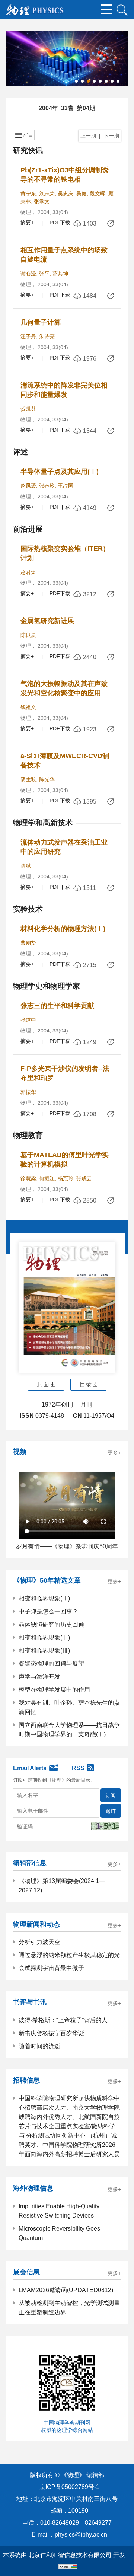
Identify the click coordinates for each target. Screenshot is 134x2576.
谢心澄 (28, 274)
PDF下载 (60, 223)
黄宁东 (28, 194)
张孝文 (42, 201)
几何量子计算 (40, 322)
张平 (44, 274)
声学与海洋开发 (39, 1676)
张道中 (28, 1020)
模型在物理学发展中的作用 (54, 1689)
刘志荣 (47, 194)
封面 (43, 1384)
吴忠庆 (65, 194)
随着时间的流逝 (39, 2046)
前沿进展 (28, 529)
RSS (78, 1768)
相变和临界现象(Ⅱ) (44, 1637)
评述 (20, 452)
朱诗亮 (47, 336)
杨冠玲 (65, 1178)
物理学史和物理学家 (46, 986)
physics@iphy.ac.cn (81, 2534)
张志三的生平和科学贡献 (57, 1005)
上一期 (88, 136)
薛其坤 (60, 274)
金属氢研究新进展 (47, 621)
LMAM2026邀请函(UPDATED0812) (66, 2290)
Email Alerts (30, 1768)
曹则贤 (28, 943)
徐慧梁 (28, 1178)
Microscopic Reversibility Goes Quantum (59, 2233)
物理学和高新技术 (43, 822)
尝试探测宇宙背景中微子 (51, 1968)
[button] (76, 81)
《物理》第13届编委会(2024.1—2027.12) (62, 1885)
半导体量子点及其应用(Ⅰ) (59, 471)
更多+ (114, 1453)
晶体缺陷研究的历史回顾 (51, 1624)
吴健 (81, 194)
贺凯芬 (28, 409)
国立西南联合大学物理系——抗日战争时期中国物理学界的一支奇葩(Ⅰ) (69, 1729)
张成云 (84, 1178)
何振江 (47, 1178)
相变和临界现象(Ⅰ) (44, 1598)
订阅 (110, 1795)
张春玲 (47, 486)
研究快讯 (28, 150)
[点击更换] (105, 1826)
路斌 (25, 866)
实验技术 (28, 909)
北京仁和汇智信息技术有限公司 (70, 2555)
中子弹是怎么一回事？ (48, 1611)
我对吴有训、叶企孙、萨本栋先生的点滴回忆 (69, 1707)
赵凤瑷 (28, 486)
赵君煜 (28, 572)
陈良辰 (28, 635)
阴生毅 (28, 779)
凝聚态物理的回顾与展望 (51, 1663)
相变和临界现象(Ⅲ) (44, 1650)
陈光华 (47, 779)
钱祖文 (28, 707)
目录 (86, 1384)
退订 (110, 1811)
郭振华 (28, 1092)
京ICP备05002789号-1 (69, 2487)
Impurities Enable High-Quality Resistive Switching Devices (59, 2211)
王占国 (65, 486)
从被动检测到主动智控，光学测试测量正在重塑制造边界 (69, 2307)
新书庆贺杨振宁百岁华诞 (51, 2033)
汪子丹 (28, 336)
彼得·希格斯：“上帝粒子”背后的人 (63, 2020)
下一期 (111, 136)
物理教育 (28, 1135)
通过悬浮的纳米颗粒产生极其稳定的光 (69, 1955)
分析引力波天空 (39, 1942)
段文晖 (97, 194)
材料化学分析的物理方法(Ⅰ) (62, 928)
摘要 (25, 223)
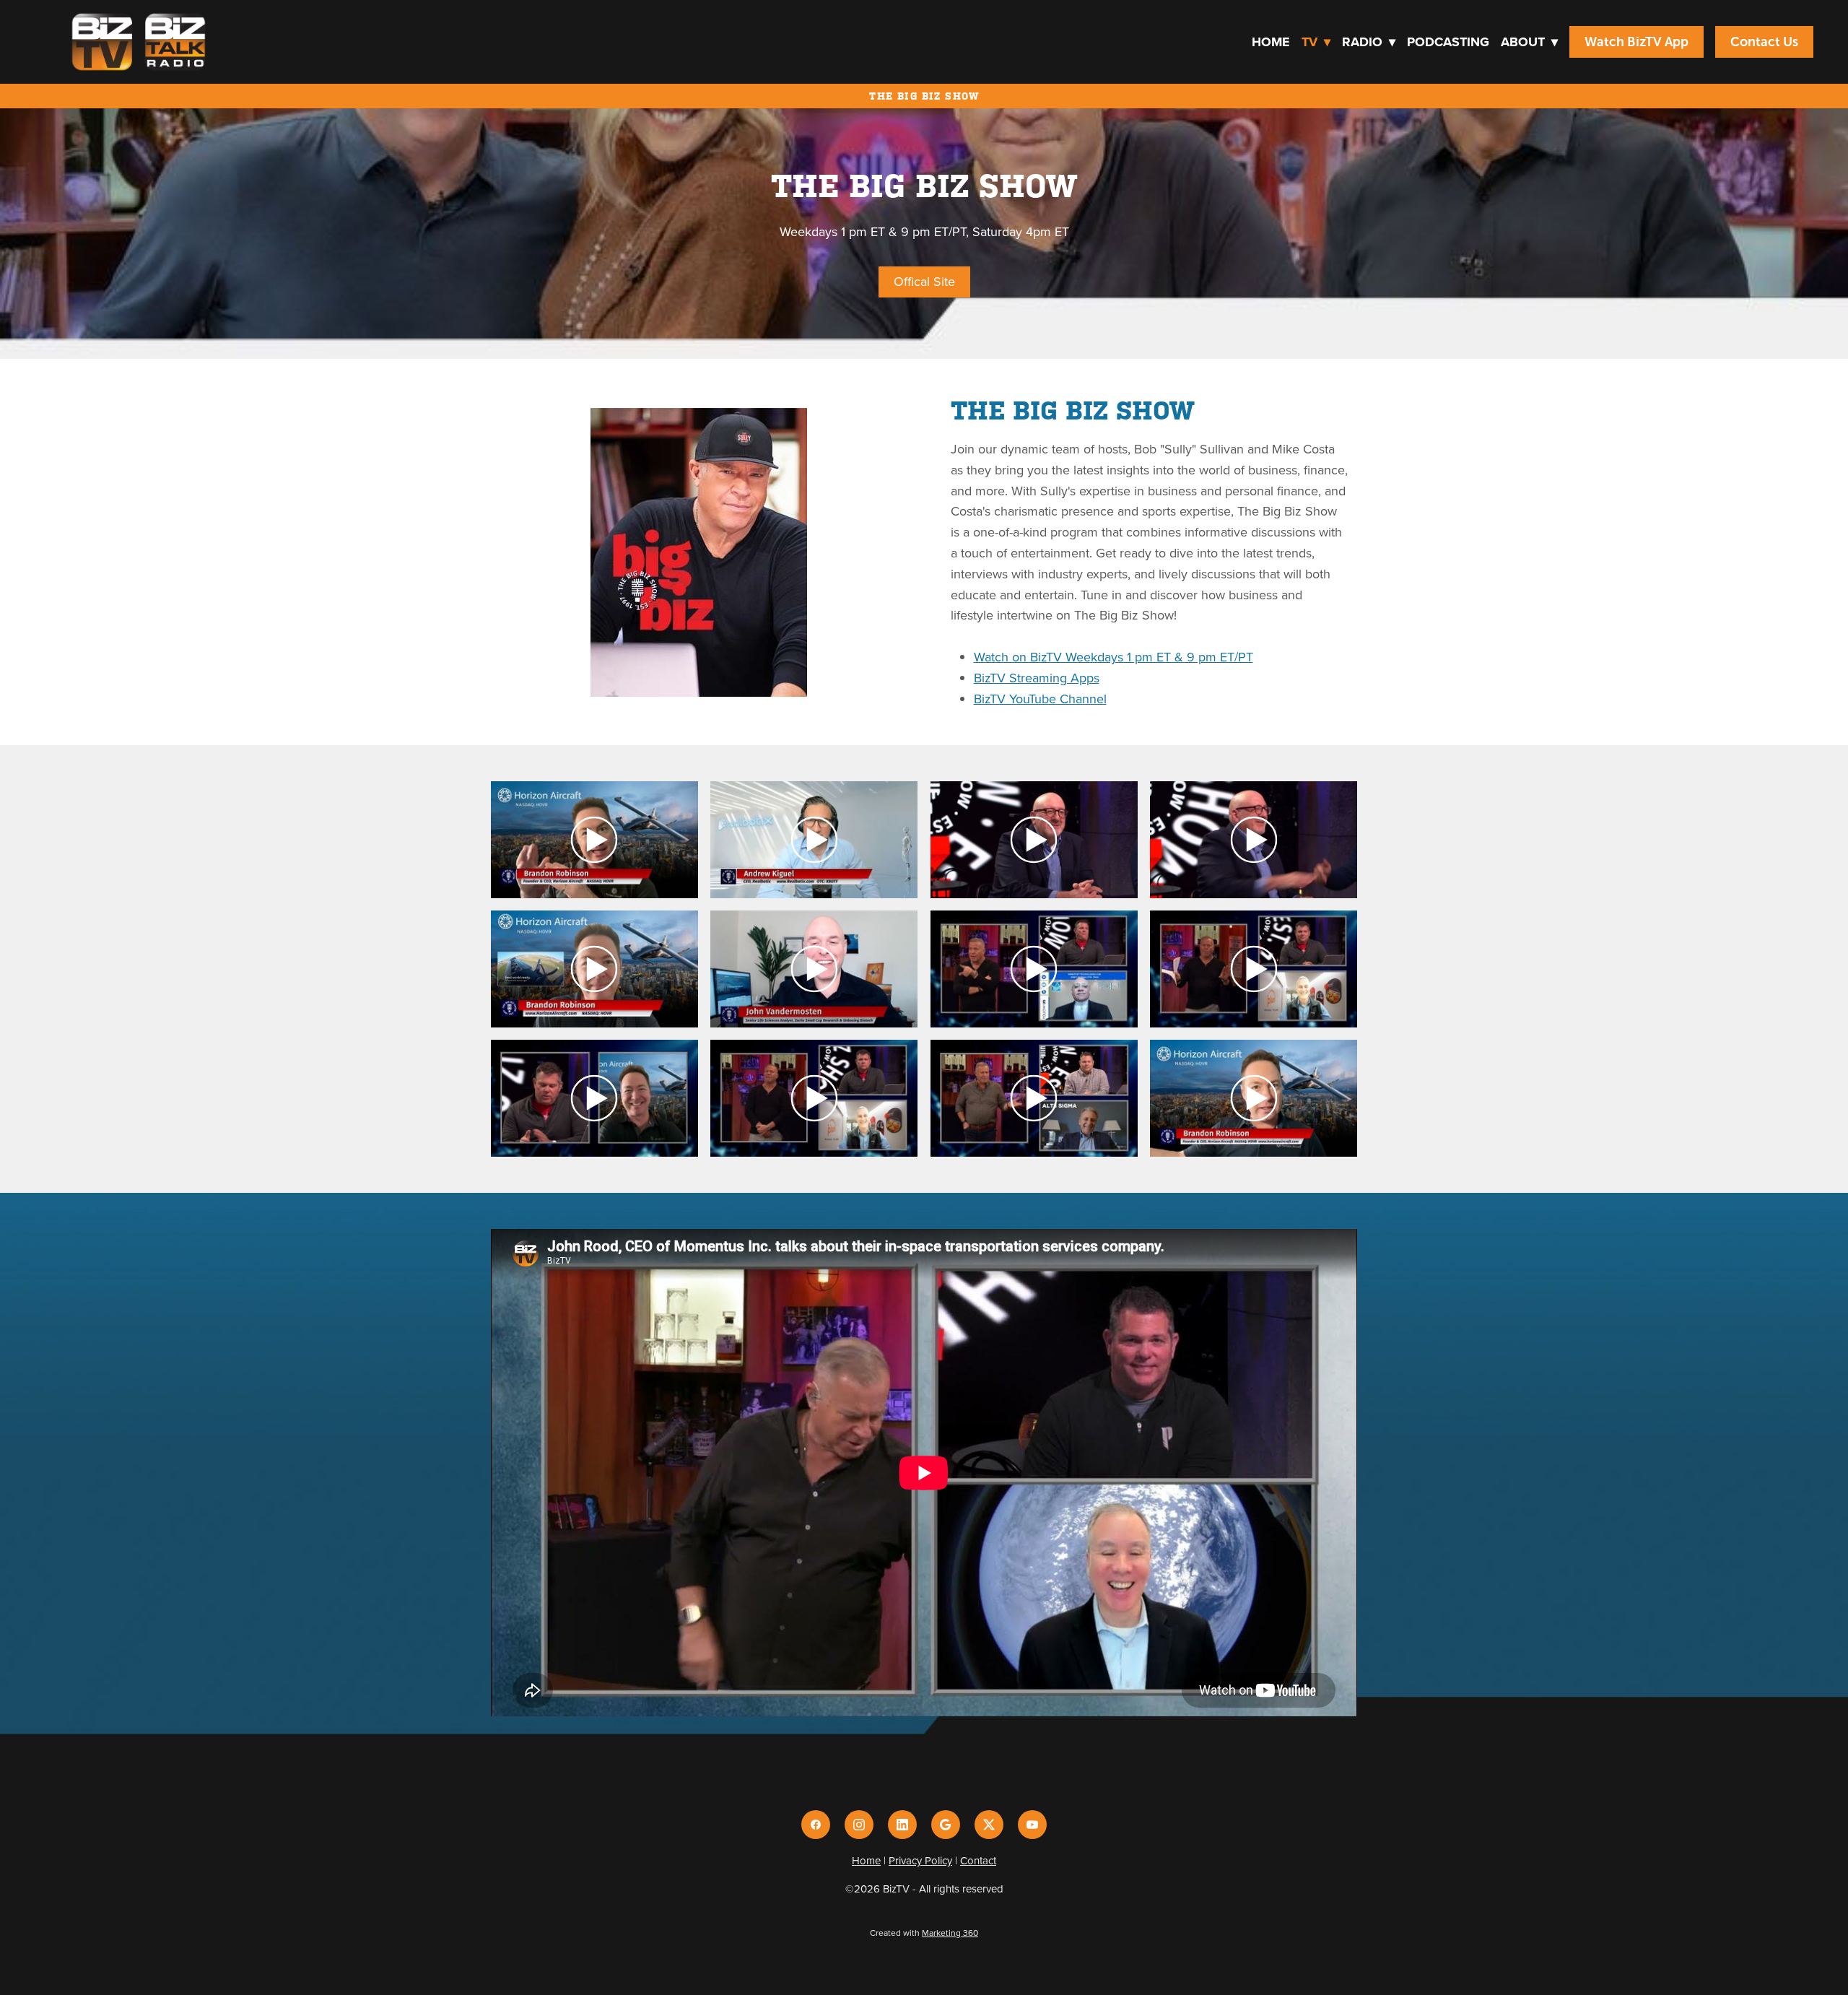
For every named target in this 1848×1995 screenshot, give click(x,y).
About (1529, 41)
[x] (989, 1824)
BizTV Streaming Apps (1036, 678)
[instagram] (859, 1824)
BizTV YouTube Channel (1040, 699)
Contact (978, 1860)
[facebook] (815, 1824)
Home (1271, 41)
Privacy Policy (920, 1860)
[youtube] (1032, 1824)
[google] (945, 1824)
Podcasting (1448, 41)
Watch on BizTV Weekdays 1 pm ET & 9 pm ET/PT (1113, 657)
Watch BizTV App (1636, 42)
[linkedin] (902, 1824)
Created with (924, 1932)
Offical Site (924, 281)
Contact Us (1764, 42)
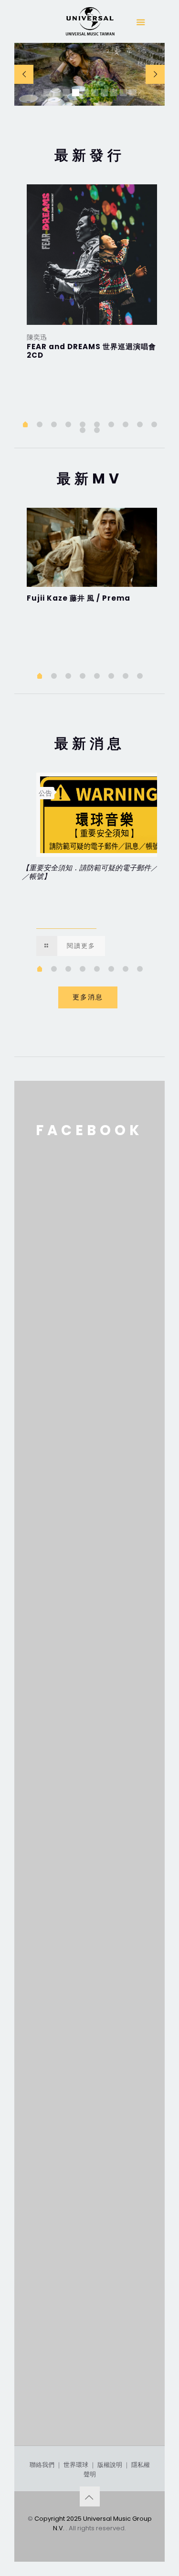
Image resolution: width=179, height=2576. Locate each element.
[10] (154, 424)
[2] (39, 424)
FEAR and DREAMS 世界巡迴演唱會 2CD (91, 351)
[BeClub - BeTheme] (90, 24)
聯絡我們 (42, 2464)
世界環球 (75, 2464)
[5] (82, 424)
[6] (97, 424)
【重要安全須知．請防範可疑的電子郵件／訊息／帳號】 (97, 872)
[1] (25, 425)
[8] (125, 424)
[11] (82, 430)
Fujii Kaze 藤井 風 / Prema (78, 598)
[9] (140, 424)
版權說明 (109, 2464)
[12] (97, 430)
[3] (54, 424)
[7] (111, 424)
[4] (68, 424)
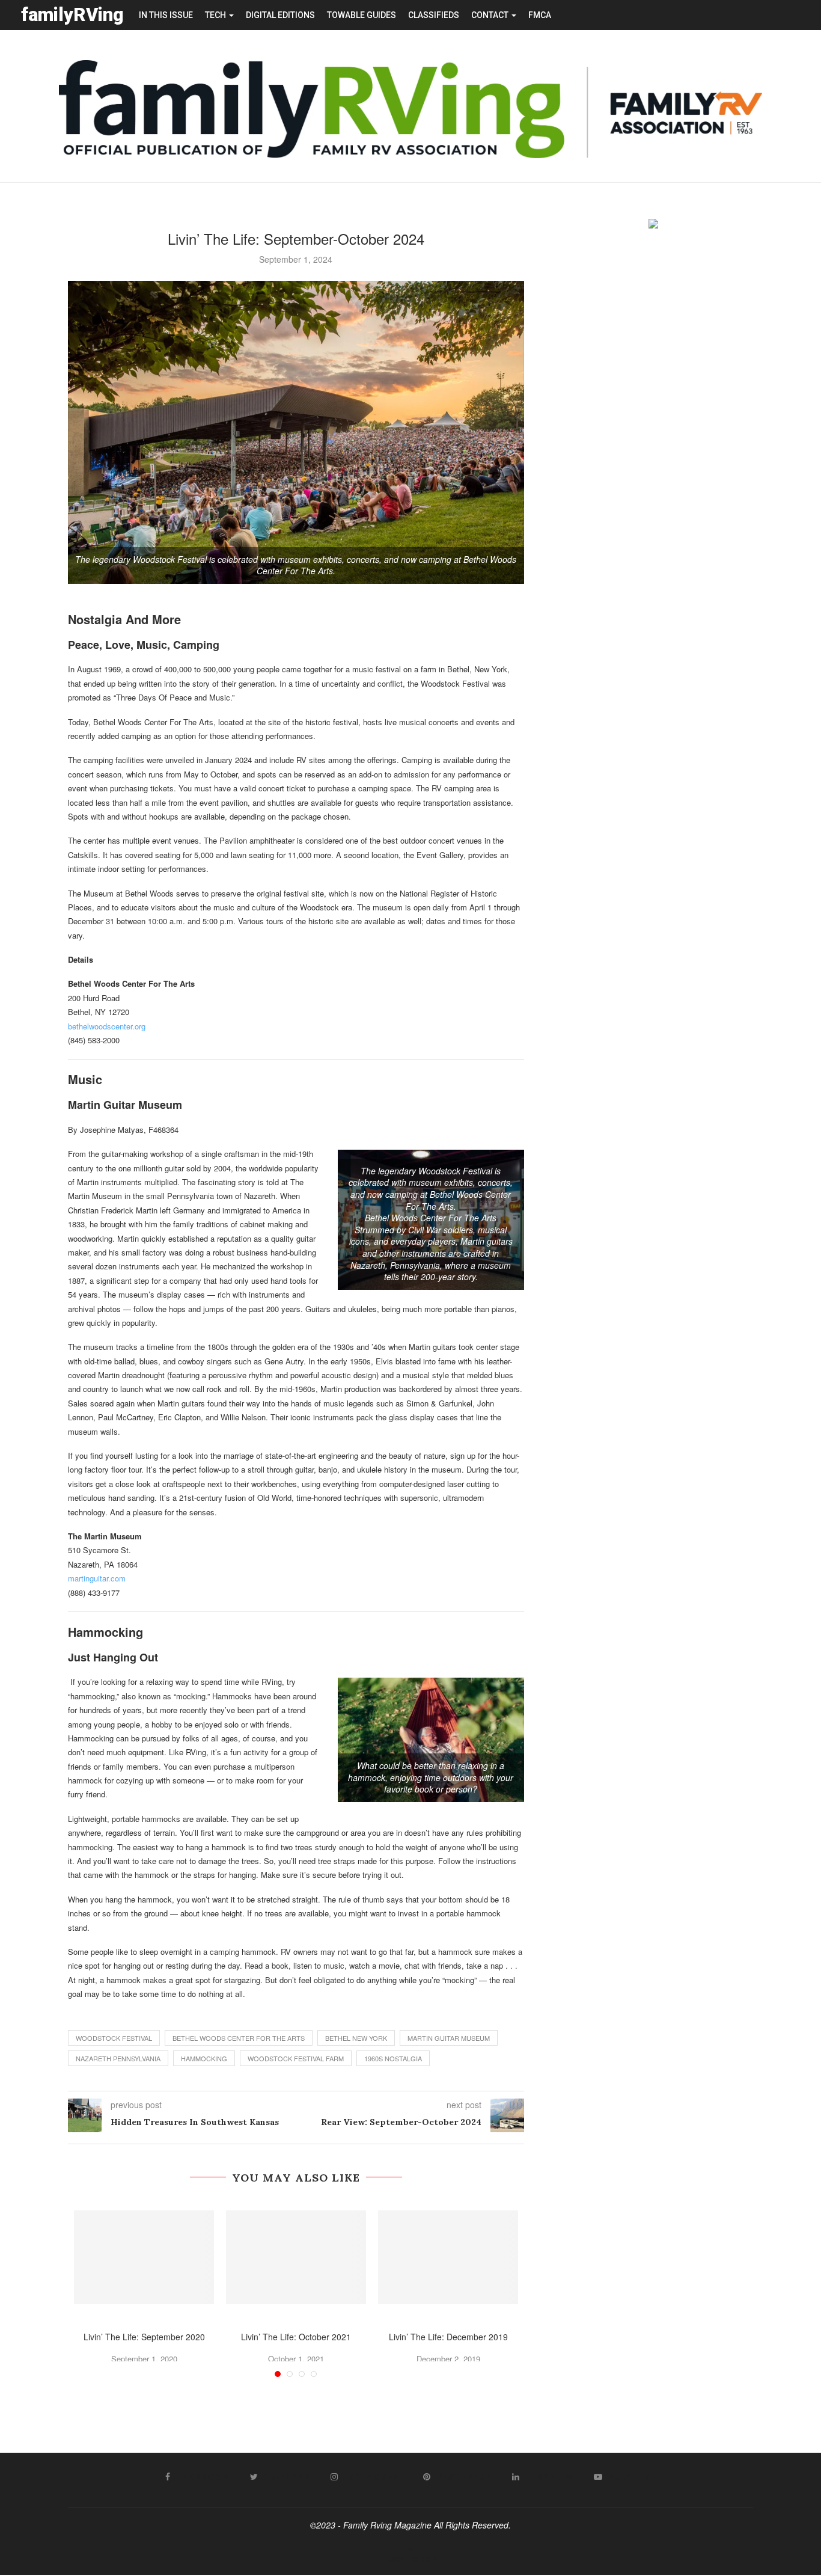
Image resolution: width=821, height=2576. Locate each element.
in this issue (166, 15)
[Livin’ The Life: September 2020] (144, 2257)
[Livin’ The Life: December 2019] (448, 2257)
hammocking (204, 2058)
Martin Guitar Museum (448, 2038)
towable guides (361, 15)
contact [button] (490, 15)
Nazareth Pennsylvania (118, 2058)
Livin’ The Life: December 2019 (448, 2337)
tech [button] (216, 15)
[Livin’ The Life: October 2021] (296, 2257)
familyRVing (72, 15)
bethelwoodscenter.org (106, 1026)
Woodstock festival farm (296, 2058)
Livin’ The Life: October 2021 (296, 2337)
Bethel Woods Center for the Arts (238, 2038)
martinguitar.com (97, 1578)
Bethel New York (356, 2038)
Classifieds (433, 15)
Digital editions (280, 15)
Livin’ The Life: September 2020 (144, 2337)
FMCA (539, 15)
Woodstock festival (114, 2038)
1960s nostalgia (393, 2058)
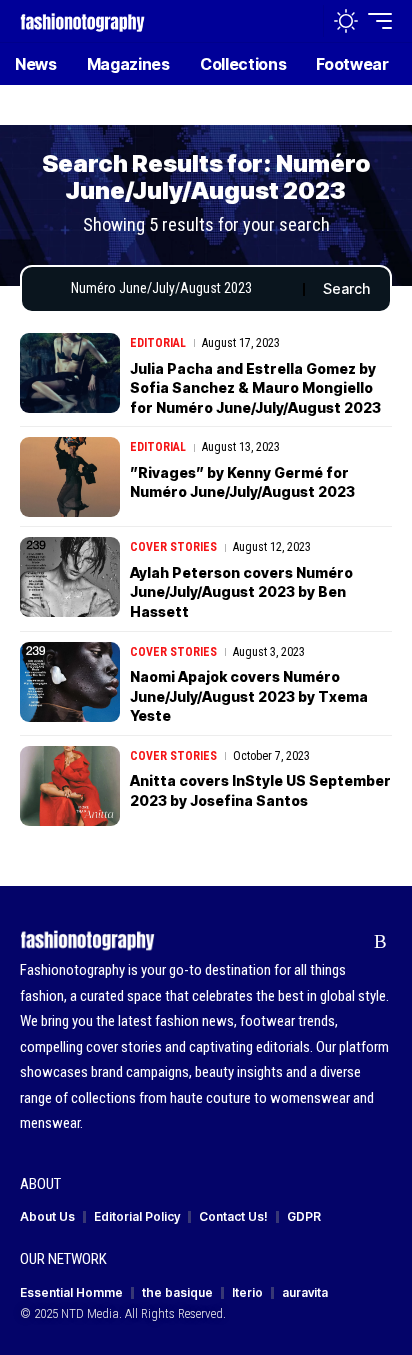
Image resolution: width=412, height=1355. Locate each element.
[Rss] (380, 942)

→ ABOUT THIS EXERCISE: The lines wanted run from the first one in the material above through the line containing "钱祖文 (28, 707)"; give them again exactly, leaving out the pictures.

→ ANSWER BELOW:
Identify the click coordinates for each target. Screenshot is 134x2576.
谢心澄 (28, 274)
PDF下载 (60, 223)
黄宁东 (28, 194)
张孝文 (42, 201)
几何量子计算 (40, 322)
张平 (44, 274)
声学与海洋开发 (39, 1676)
张道中 (28, 1020)
模型在物理学发展中的作用 (54, 1689)
刘志荣 (47, 194)
封面 (43, 1384)
吴忠庆 (65, 194)
随着时间的流逝 (39, 2046)
前沿进展 (28, 529)
RSS (78, 1768)
相变和临界现象(Ⅱ) (44, 1637)
评述 (20, 452)
朱诗亮 (47, 336)
杨冠玲 (65, 1178)
物理学史和物理学家 (46, 986)
physics@iphy.ac.cn (81, 2534)
张志三的生平和科学贡献 (57, 1005)
上一期 (88, 136)
薛其坤 (60, 274)
金属氢研究新进展 (47, 621)
LMAM2026邀请函(UPDATED0812) (66, 2290)
Email Alerts (30, 1768)
曹则贤 (28, 943)
徐慧梁 (28, 1178)
Microscopic Reversibility Goes Quantum (59, 2233)
物理学和高新技术 (43, 822)
尝试探测宇宙背景中微子 (51, 1968)
[button] (76, 81)
《物理》第13届编委会(2024.1—2027.12) (62, 1885)
半导体量子点及其应用(Ⅰ) (59, 471)
更多+ (114, 1453)
晶体缺陷研究的历史回顾 (51, 1624)
吴健 (81, 194)
贺凯芬 (28, 409)
国立西南联合大学物理系——抗日战争时期中国物理学界的一支奇葩(Ⅰ) (69, 1729)
张成云 (84, 1178)
何振江 (47, 1178)
相变和临界现象(Ⅰ) (44, 1598)
订阅 (110, 1795)
张春玲 (47, 486)
研究快讯 (28, 150)
[点击更换] (105, 1826)
路斌 (25, 866)
实验技术 (28, 909)
北京仁和汇智信息技术有限公司 (70, 2555)
中子弹是怎么一回事？ (48, 1611)
我对吴有训、叶企孙、萨本栋先生的点滴回忆 (69, 1707)
赵凤瑷 (28, 486)
赵君煜 (28, 572)
陈良辰 (28, 635)
阴生毅 (28, 779)
凝聚态物理的回顾与展望 (51, 1663)
相变和临界现象(Ⅲ) (44, 1650)
陈光华 (47, 779)
钱祖文 (28, 707)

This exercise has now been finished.